== INFORMATION GIVEN ==
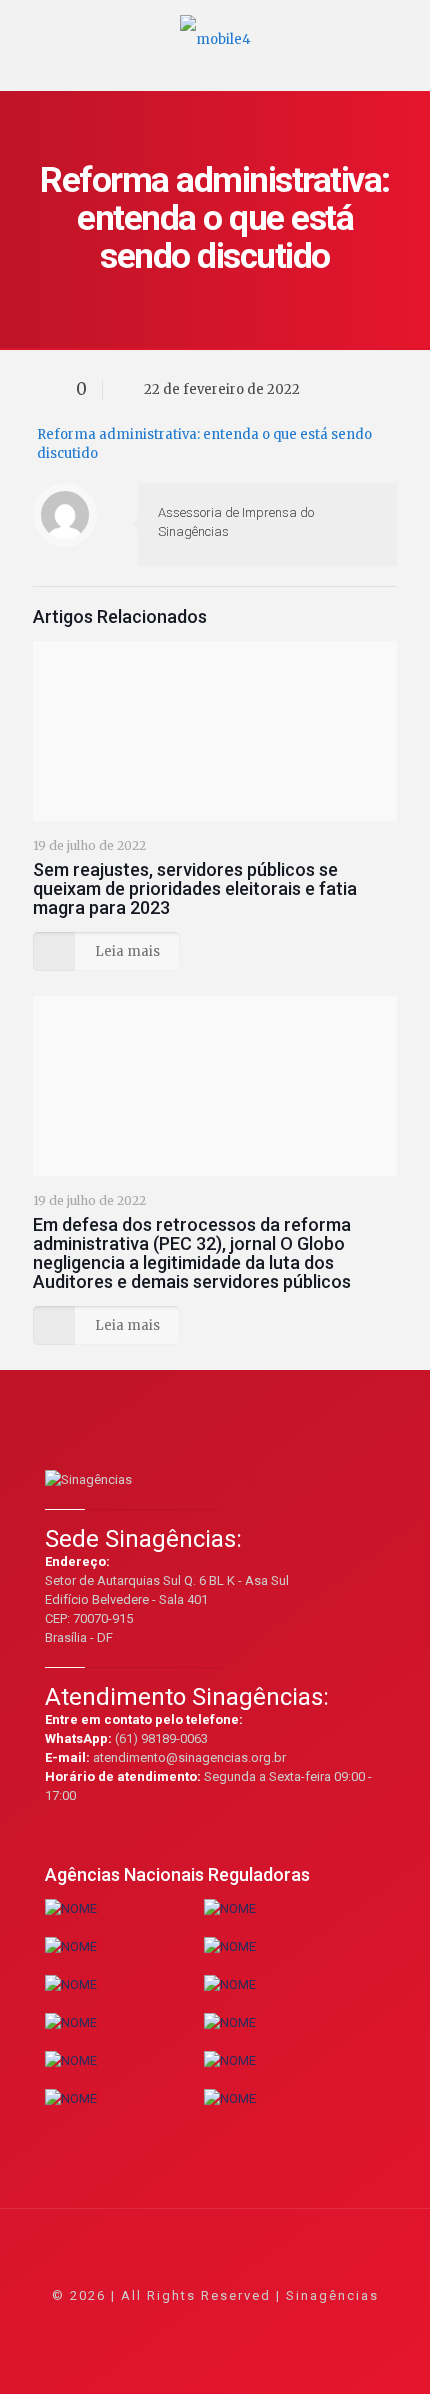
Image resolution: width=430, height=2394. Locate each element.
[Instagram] (269, 2323)
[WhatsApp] (134, 2323)
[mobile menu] (403, 30)
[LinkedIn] (242, 2323)
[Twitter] (188, 2323)
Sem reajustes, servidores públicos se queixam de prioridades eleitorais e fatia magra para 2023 (195, 888)
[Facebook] (161, 2323)
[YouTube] (215, 2323)
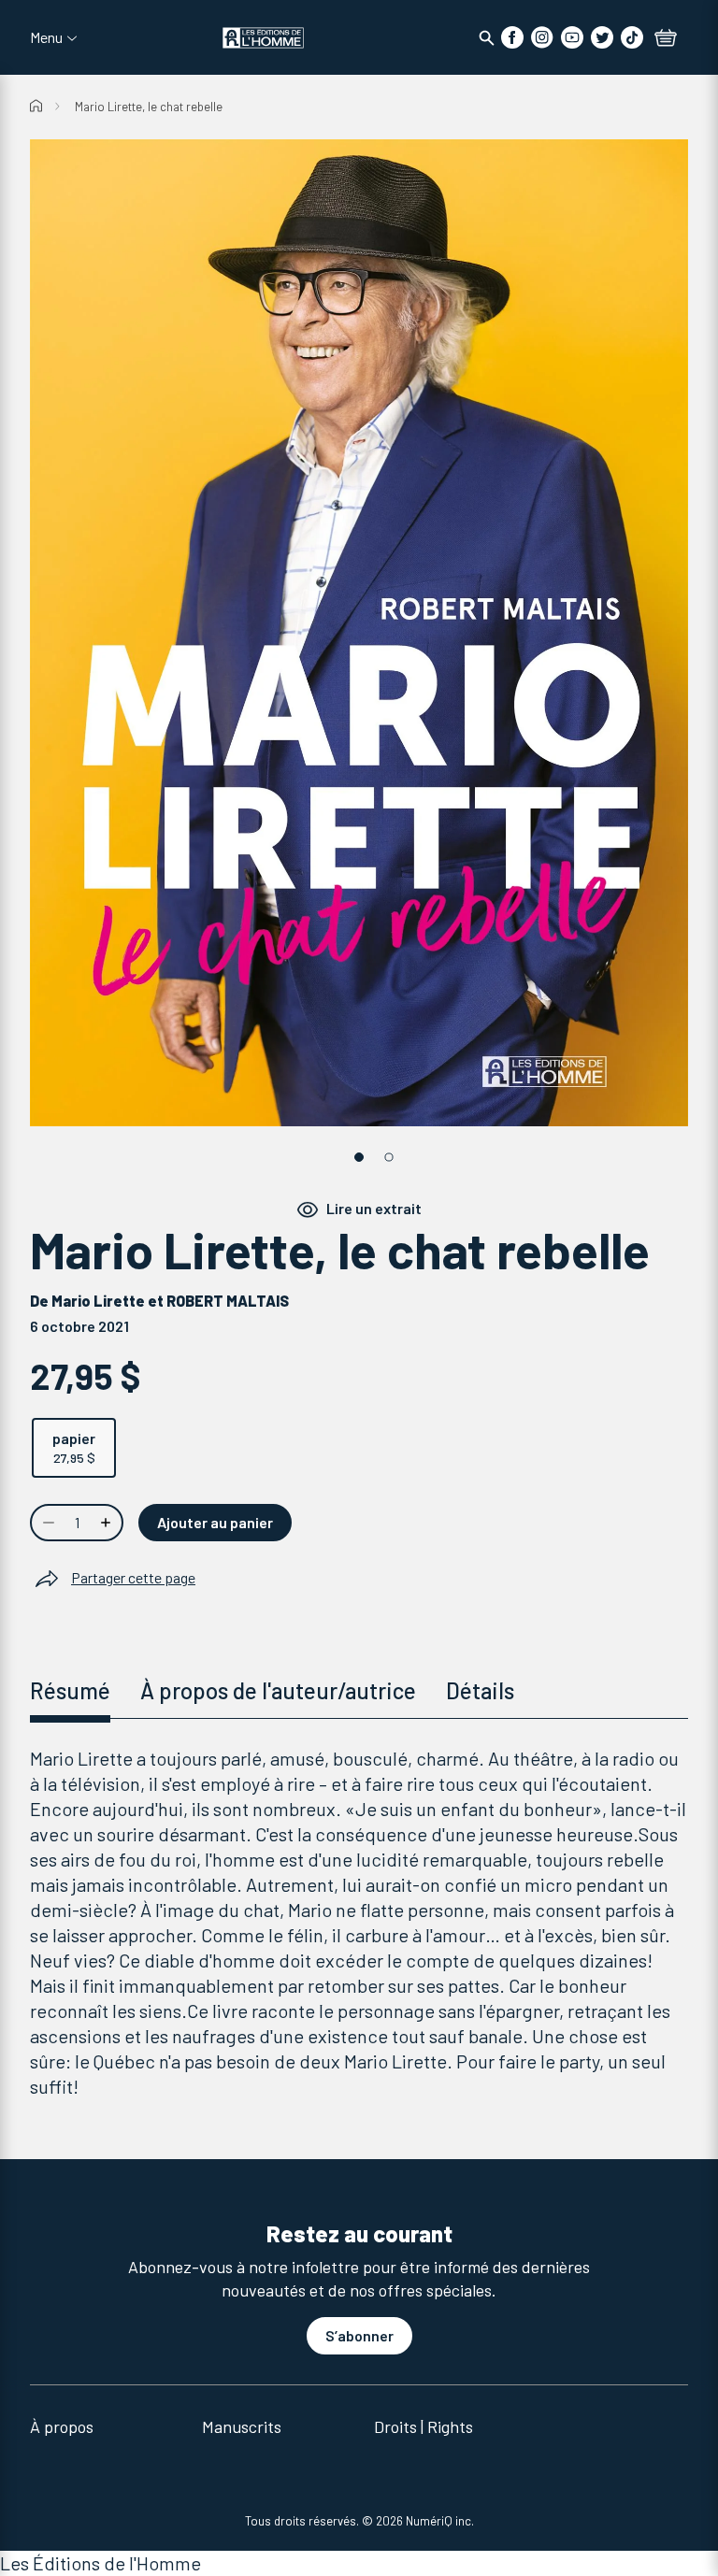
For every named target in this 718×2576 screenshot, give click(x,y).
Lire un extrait (374, 1208)
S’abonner (359, 2335)
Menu (46, 37)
===
Repeat only the lines from the one with "[YouTube] (215, 2323)" through the end of the data, both included and exactly as written. Pictures stay out of the copy.

[YouTube] (215, 2323)
For every named target in this 718×2576 screenshot, give click(x,y).
Lire un extrait (374, 1208)
S’abonner (359, 2335)
Menu (46, 37)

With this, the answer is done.